Home & Living
13 Creative Ways to Use Plastic Easter Eggs
Don't ditch your plastic Easter eggs after just one egg hunt—put them to good use and keep them for crafting, décor and other fun DIY projects instead.
Easter Egg Garland
A quick paint job, combined with colorful yarn in assorted hues, turns a few plastic Easter eggs into the perfect eye-catching décor for stringing together as garland. Kim Six, blogger behind The Kim Six Fix, chose a metallic bronze spray paint to coat her eggs, which really makes the color of the tassels pop.
Terrariums are still as popular as ever, and these mini versions crafted by Brittany Watson Jepsen at The House That Lars Built are as simple to make as they are adorable. All you need are a few materials to get the job done, including clear plastic Easter eggs, moss and dirt.

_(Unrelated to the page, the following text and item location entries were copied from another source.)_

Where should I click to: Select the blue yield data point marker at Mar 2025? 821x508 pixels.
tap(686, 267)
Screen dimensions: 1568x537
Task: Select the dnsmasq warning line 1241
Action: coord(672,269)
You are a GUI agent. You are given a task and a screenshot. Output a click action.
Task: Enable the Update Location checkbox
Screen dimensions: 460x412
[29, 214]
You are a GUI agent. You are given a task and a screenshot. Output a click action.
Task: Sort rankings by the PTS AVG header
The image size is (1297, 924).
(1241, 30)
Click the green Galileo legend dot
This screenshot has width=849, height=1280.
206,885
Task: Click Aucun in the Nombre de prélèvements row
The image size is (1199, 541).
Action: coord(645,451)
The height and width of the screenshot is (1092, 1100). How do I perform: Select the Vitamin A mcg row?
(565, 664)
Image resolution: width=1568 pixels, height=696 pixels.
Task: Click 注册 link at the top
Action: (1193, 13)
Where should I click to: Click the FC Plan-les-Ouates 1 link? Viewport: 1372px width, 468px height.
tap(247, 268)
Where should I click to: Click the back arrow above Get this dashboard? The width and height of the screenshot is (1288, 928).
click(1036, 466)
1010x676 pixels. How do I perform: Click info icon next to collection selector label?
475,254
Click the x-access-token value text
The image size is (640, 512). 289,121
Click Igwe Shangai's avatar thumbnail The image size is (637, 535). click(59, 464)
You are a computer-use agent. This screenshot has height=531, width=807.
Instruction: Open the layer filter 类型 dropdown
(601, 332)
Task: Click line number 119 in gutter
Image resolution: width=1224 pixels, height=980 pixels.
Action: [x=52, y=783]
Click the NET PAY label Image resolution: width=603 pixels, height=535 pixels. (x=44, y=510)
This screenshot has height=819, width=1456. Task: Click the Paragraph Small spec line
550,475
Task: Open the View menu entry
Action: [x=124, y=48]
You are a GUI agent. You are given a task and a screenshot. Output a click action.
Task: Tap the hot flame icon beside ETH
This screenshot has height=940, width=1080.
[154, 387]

An inexpensive Easter wreath that takes less than an hour to put together might sound too good to be true, but Amber Price of Crazy Little Projects proves it can be done. Choose any size styrofoam wreath—depending on how large or small you’d like the wreath to be—and use hot glue to keep the plastic eggs in place.
Kids will love these adorable weebles all year round, not just during the Easter holiday. Leslie Manlapig, the mind behind Pink Stripey Socks, decorated her leftover plastic Easter eggs with Sharpies, pipe cleaners and felt, placing nickels inside each one so that they’ll stay true to their name and not fall down.
Mini Garden Display
Alli Ward, blogger of Made with Happy, turned ordinary plastic Easter eggs into tiny table-top flower pots using hot glue to hold both halves of the eggs together. Fill them up with any small floral you’d like, but keep in mind that you might need to remove part of the root ball to make sure the flowers fit.
These whimsical plastic Easter egg string lights can be hung anywhere—like the fire place or a doorway—since they’re made using a battery-powered LED light strand. Laura Silva, owner and editor of Laura’s Crafty Life, drilled a hole through each of the see-through plastic eggs she used before stringing them together.
Take your bird watching experience to the next level with these simple and beautiful Easter egg birdseed ornaments, crafted by Doug Scott of Reedeem Your Ground. The bird-friendly treats are made with flour, water, corn syrup and birdseed, and molded using any extra plastic eggs you have lying around the house.
Just a few pipe cleaners and googly eyes transform a handful of plastic Easter egg tops and bottoms into sweet, colorful caterpillars. Originally designed by her child, Melanie Artz of Artzy Creations loves these so much because they’re not just fun for her kids to play with—they’re fun for them to make, too.
Keeping kids occupied while you’re cooking dinner has never been easier, thanks to these DIY maracas made by Dana Willard, blogger behind MADE Everyday. Using two plastic spoons, fill a plastic egg with popcorn kernels, cover in white tape and decorate with sharpies to make each of the musical instruments unique.
Papier-mâché is a timeless craft that kiddos and parents alike can enjoy. Sara Wellensiek, blogger behind Mom Endeavors, used tissue paper, glue and ribbons to kick traditional plastic Easter egg decorations up a notch, turning them into papier-mâché perfection. Place the newly decorated eggs in a bowl, or scatter them around the house for kids to find.
If you’re handy with a crochet needle and have a little time to spare, you can turn a plastic Easter egg into an unbelievably cute pocket-sized Easter bunny. ChiWei Ranck, blogger behind One Dog Woof, made hers with yarn, felt and embroidery thread—she even provides a free crochet pattern so others can easily make it as well.
Acrylic craft paint and colored ribbon give boring, plain Easter eggs just the right touch in this rustic DIY Easter greeting wall art by Shaunte Wadley, contributor for Consumer Crafts. Leaving them plain and letting the bright, cheerful colors speak for themselves is an option, but you can also write a fun message on the eggs using glitter alphabet stickers.
Laurie Reis and Nancy, the bloggers behind Two Sisters Crafting, make plastic Easter eggs look almost unrecognizable after treating them with glistening seed beads (you can find them at any local crafting store), and transforming them into elegant, festive candle holders. Whether you place them on the table or atop of a mantle, their stylish appearances will look anything but homemade.